Etienne (et Gaines avec lui) n’attend rien non plus de la loi. Quand le père n’est pas là et que le fils a besoin de soutien, elle brille par son absence : « “Law”, the boy asked [...] There ain’t no law. Why should the law protect us when the father won’t? You think the law should care more for the family than the father?” » (Father, 103). Aux dires d’un autre fils illégitime, Copper, dans la nouvelle « Bloodline », la loi n’est que la création et l’instrument des criminels : « Men like my father. [...] Rapists. Murderers, plunderers—and they hide behind the law. The law they created themselves » (Bloodline, 213). Au total, pour ces fils sans pères, la sainte alliance du père, de Dieu et de la loi s’éprouve et se définit par une absence généralisée : « No father, no more than there’s God or law », résume Etienne (Father, 104).
Si ni la religion ni la loi ne peuvent réunir pères et fils, qu’en est-il de l’action politique ? Face au pasteur Martin, Billy n’y croit pas davantage : « “Just because I can eat at the white folks’ counter with my daddy, just because I can ride side him in the front of the bus don’t mean we any closer,” Billy said. “Then the civil rights movement didn’t bring us together at all?” “Not that I can see,” Billy said » (Father, 164). Gaines lui-même écarte toute solution politique dans l’immédiat. En 1976, il déclarait à Charles Rowell : « I don’t know that the father will ever be in a position—a political position or any position of authority—from which he can reach out and bring his son back to him again » (G, 87). Deux ans plus tard, dans un autre entretien, il allait jusqu’à disjoindre implicitement « manhood » et « freedom », attitude morale et condition sociale : « The [Civil Rights] movement was not aimed at fathers and sons. It was aimed at breaking down social conditions » (G, 131). Quant à l’action violente, les rares personnages qui l’incarnent manquent de convaincre, tel Copper s’autoproclamant « général » afin de s’emparer de la plantation de son père naturel. Copper est jugé fou à lier : « Crazy, crazy, crazy. I mean absolutely crazy. Pure-de-crazy » (Bloodline, 195).

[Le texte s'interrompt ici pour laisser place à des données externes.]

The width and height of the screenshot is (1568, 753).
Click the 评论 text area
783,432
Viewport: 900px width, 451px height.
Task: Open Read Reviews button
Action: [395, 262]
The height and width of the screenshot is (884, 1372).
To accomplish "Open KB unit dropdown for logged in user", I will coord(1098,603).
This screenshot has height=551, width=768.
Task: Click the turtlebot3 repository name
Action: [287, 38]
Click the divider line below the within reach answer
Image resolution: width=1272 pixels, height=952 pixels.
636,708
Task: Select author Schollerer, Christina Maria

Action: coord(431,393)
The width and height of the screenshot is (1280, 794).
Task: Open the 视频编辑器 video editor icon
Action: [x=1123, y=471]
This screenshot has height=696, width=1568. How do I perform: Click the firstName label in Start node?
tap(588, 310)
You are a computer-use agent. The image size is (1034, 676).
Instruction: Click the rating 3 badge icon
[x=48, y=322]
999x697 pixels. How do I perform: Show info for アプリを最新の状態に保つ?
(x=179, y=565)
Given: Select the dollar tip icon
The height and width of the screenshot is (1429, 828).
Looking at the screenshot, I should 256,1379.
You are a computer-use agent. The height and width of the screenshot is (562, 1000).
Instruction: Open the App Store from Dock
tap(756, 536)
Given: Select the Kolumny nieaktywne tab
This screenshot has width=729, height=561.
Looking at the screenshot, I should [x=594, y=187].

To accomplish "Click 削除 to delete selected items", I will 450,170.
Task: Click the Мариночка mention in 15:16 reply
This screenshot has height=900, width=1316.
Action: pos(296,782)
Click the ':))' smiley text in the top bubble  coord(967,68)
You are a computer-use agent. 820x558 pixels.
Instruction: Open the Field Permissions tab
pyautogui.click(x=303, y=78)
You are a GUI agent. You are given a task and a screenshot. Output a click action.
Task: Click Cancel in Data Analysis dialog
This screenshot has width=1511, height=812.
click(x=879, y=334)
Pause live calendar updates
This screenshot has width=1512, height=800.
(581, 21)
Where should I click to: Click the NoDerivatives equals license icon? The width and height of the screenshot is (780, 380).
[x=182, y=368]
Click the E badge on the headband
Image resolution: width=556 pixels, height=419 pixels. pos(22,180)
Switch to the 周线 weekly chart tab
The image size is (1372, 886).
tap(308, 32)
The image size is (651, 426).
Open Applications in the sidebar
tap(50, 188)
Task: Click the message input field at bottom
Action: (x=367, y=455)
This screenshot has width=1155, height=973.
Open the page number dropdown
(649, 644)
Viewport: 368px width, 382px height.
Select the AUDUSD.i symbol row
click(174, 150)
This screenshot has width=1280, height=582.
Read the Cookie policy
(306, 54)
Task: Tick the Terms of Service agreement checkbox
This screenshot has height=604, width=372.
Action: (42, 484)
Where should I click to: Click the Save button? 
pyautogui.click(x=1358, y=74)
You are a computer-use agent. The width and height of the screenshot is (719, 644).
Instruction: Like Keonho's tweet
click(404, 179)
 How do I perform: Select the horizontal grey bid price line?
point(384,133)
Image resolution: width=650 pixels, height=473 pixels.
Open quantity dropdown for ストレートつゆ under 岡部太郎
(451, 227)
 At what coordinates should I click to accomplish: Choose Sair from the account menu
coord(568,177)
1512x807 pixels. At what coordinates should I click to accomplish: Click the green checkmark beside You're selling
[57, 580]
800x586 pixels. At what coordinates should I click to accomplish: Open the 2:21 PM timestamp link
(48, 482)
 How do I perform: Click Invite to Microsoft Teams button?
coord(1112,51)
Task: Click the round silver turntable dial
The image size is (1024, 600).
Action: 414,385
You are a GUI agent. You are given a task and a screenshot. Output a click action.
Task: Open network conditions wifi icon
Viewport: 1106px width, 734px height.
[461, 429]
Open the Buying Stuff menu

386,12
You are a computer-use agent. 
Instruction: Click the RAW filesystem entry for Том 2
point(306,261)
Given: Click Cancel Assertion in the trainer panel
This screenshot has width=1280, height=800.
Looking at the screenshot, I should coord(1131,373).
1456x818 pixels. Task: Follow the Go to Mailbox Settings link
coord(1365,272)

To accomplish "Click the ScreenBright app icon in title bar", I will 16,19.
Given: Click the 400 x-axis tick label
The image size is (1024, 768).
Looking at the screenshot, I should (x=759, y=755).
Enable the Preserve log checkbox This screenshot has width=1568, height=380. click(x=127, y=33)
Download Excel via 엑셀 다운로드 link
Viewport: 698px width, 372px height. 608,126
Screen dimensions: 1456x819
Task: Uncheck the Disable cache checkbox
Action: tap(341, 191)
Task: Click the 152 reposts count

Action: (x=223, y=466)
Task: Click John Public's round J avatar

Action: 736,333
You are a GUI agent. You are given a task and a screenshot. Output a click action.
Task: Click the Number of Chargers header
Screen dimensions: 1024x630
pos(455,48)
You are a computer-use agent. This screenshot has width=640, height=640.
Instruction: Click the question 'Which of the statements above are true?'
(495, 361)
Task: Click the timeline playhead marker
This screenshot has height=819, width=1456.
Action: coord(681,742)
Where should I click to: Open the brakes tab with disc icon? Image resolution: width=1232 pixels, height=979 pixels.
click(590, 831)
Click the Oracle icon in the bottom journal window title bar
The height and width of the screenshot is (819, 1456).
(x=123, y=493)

Renonçant à tout espoir de solution immédiate, Gaines insiste sur le passé comme passif. A l’image du planteur de Bloodline, sur les personnages pèse un catalogue de règles intangibles : « “I didn’t write the rules,” he said. [...] And I won’t try to change them. [Copper] must come through that back door” » (Bloodline, 187-88). Telle est, chez Gaines, la malédiction des pères, « blancs » ou « noirs », par lesquels se propage la paralysie. « Paralysis » : c’est l’un des tout premiers mots de Dubliners, qui lance un thème appelé à courir à travers tout le recueil. Comme le curé de la première nouvelle du livre de Joyce, Phillip Martin, qui tombe quand il revoit son fils naturel, est un paralysé du courage moral : « When will we make our legs go to our sons [...]? I was telling my boy today what keep [sic] us apart is a paralysis we inherited from slavery. Paralysis kept me on that bed that day he knocked on that door. Paralysis kept me on that floor Saturday when I shoulda got up and told the people who he was. I thought fifteen years ago when I found religion I had overthrown my paralysis. But it’s still there [...]. How do you shake it off ? » (Father, 202). Confronté en Irlande à une situation similaire, Joyce avait choisi l’exil. Jusqu’à présent Gaines s’en est tenu à un aveu d’impuissance : « I don’t know what it will take to bring [fathers and sons] together again. [...] I don’t know where that thing which is needed will come from. That is something I suppose some other writer will have to deal with » (G, 87).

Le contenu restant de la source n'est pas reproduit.